When hantavirus cardiopulmonary syndrome (HCPS, formerly known as hantavirus pulmonary syndrome, or HPS) struck without warning in the summer of 1993, the University of New Mexico Hospital was faced with a sudden onslaught of patients with symptoms compatible with early HCPS. Our phone lines were bombarded with inquiries from physicians from the most heavily affected area (the Four Corners region of northwestern New Mexico). The answers we could provide were extremely limited, because the disease had never before been described. At that time there was no specific diagnostic test; antibody tests using reagents derived from distantly related hantaviruses were available from the CDC, but the these insensitive tests took 3 weeks or more to be reported. Unfortunately, that was long after the patient had died or recovered. The clinical syndrome was at that time poorly defined, making identification of HCPS patients difficult on clinical grounds alone. Furthermore, at that time it was unknown whether the newly identified Four Corners virus (now "Sin Nombre" virus, SNV) might be transmissible to workers in the hospital, laboratory, or autopsy suite. (In retrospect, we now know that those fears were probably unfounded.)
The University Hospital was in urgent need of rapid diagnostic tests for the new virus. Initially, we collaborated with the CDC to show that the peripheral blood mononuclear cells and blood clots of HCPS patients contained viral RNA, at least in the days of acute illness (ref) Thus a reverse transcription-PCR (RT-PCR) test for infection was available by late July 1993. However, a serological test was greatly preferred. For this reason, we cloned and expressed all of the antigens of SNV in the bacterium E. coli, and used these expressed proteins to identify the diagnostic epitopes of the viral core and envelope antigens (ref, ref, ref, ref). A serologic test based upon the expressed N and G1 antigens was available by the end of August 1993. This test was made available to the people of New Mexico and other affected areas in October 1993 (ref, ref).

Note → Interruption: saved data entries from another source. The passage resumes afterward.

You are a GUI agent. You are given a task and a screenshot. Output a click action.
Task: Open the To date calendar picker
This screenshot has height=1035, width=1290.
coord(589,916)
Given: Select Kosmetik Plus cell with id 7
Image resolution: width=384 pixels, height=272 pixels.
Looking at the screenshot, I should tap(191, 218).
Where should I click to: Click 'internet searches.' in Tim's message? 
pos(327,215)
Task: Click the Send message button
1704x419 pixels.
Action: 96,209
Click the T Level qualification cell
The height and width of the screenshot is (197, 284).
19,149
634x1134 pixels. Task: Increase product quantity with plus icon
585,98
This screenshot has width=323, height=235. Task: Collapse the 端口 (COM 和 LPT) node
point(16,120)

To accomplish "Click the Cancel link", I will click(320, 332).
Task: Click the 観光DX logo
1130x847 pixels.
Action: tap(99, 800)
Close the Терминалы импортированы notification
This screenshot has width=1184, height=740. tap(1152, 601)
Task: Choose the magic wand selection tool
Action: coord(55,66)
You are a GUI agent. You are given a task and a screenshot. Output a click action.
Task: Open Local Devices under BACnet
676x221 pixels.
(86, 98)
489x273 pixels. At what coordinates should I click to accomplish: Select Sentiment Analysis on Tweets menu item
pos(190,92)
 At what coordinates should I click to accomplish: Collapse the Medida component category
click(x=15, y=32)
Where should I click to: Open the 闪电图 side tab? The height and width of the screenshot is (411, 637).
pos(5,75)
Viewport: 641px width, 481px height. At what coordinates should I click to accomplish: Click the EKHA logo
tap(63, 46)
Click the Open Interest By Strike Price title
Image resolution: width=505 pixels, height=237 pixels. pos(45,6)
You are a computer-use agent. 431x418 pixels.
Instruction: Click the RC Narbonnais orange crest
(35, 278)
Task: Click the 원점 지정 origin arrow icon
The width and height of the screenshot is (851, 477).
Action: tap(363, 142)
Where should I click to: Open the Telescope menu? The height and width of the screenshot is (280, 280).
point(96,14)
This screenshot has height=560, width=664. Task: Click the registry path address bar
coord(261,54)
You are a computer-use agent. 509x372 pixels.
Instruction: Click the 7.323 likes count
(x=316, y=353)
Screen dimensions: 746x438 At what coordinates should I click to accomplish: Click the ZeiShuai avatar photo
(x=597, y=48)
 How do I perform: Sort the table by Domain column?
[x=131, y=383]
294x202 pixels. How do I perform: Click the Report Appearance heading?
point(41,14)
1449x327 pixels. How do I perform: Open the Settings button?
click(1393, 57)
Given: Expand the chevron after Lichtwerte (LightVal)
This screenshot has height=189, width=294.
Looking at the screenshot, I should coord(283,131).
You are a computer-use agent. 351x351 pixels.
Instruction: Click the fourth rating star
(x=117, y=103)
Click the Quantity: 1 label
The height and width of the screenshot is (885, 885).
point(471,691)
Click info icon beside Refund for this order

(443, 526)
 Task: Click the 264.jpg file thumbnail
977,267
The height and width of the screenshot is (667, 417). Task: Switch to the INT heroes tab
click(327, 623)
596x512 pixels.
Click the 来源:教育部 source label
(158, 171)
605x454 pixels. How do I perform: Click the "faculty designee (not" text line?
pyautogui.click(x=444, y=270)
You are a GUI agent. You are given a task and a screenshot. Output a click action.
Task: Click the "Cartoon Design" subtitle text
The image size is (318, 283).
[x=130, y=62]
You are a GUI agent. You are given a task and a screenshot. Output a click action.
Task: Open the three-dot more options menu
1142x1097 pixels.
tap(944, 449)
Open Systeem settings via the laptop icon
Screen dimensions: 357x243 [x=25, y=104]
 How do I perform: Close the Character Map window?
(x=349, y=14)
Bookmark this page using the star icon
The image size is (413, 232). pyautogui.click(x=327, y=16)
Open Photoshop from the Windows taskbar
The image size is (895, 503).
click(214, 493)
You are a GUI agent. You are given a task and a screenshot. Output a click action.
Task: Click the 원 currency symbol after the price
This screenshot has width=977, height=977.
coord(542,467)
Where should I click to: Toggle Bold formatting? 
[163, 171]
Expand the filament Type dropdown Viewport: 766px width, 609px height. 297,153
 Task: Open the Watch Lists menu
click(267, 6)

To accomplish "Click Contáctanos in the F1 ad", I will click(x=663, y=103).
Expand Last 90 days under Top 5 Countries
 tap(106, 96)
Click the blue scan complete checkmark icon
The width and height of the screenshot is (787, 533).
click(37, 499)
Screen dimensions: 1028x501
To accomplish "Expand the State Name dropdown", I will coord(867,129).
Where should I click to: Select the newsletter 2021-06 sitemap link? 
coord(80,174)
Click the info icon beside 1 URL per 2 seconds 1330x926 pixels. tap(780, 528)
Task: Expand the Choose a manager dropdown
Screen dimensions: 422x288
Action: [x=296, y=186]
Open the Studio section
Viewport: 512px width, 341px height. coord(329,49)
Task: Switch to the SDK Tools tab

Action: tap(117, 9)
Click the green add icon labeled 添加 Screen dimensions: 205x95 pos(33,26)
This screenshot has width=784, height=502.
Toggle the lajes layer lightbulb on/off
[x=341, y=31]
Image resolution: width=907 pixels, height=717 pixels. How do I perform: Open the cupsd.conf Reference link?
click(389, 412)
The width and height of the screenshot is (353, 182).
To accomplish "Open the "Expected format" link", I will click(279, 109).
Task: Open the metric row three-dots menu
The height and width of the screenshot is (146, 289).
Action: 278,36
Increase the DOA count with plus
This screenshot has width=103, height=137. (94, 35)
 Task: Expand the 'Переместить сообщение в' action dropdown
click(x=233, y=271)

Since 1993, our laboratory has become a reference laboratory for hantavirus diagnosis worldwide. In the course of our referral work we have discovered a number of new hantaviruses in the Americas, including pathogens such as New York virus and Rio Mamoré virus (essentially the same as Laguna Negra virus), the first known South American hantavirus. Through recombinant DNA technology we have developed specific serological tests for pathogens such as SNV/NYV, Bayou virus, Andes virus, Puumala virus, Seoul virus, and Hantaan virus.